Now that the holidays are over and we’re tired of leftover turkey (okay, I still have a zipper bag in the freezer), it’s time to move onto broader culinary delights.
We had to wonderful meals this year. Turkey and all the fixin’s for Thanksgiving and lamb for Christmas. Both meals were roasted to perfection on the Webber kettle barbecue.
Tradition was the watch word last month for a large family Thanksgiving. With some 20 in attendance, the Karoly-Enriquez clan enjoyed a meal that was repeated in thousands of homes across this great land. Mashed potatoes, stuffing with rustic mushrooms, giblet gravy and German red cabbage complimented a 15-pound roasted tom turkey and honey-baked ham.
Thanksgiving has been my favorite holiday since childhood. As a kid it was mostly about the food. We always had oven-roasted turkey. Over the years, Dad roasted the heavy bird (always in the 20- to 22-pound range) on his no-name, non-descript barbecue rotisserie (you know, the kind with a half-dome hood that held the spit and motor).

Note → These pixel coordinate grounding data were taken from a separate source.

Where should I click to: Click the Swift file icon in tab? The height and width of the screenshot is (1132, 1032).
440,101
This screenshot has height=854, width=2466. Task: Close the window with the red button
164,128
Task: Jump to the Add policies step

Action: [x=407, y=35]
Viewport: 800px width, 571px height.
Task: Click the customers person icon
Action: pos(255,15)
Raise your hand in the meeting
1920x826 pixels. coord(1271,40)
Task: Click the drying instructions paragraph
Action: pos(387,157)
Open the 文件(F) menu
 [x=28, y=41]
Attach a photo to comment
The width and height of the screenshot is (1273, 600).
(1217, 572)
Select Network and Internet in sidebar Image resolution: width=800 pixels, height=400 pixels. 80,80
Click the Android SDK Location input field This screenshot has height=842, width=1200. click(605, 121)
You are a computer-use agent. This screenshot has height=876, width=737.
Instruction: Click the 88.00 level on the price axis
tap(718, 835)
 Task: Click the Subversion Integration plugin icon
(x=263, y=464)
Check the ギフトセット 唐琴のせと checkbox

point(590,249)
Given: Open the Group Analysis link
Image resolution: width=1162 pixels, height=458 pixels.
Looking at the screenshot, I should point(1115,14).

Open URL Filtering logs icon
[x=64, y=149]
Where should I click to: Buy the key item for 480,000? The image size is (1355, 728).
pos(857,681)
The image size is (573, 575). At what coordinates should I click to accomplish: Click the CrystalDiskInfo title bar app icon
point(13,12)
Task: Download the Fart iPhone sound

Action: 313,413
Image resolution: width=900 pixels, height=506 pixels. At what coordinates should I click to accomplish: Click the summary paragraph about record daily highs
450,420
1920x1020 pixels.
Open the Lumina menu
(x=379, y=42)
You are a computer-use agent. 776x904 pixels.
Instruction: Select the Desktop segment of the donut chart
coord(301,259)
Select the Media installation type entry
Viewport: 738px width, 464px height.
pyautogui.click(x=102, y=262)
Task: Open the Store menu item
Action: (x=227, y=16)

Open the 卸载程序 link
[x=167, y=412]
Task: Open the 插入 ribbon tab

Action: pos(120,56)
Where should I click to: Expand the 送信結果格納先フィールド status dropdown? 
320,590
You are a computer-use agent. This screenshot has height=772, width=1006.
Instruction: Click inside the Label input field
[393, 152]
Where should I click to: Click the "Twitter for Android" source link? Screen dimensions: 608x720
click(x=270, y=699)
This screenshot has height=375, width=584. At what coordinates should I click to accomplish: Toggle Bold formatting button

Karoly Thanksgivings have rarely been used as R&D sessions. Mom prepared mashed potatoes, stuffing and gravy from the same family-tested recipes year after year. Good food was always placed on the table through my 18 years of home life.
One family custom always bothered me. In later years, each person at the table was asked to express what he or she’s thankful for. I don’t remember when this annual ritual started. Knowing my mother, it goes back to the 1950s or my grandmother’s table.
I have much to be thankful for -- a beautiful wife, three children who love the Lord, a son-in-law who loves my daughter and the most beautiful granddaughter on earth. The though of expressing all this in front of my siblings sent terror through my veins. I’d usually mutter, “I’m thankful for my life and please pass the gravy.”
As I said to the family this year before the blessing, I have a lot to be thankful for -- prime among that is my salvation in our Lord and Savior Jesus Christ. A wife who is a “fellow heir of the grace of life” (1 Peter 3:7); children who, after much discipline and instruction (Ephesians 6:1-4), have named the name of Jesus; and a 2 year old granddaughter who can recite “Jesus Loves Me” in toddlereeze all bring tears to my eyes. There’s much more -- like home and job -- all of which can be lost at a moment’s notice.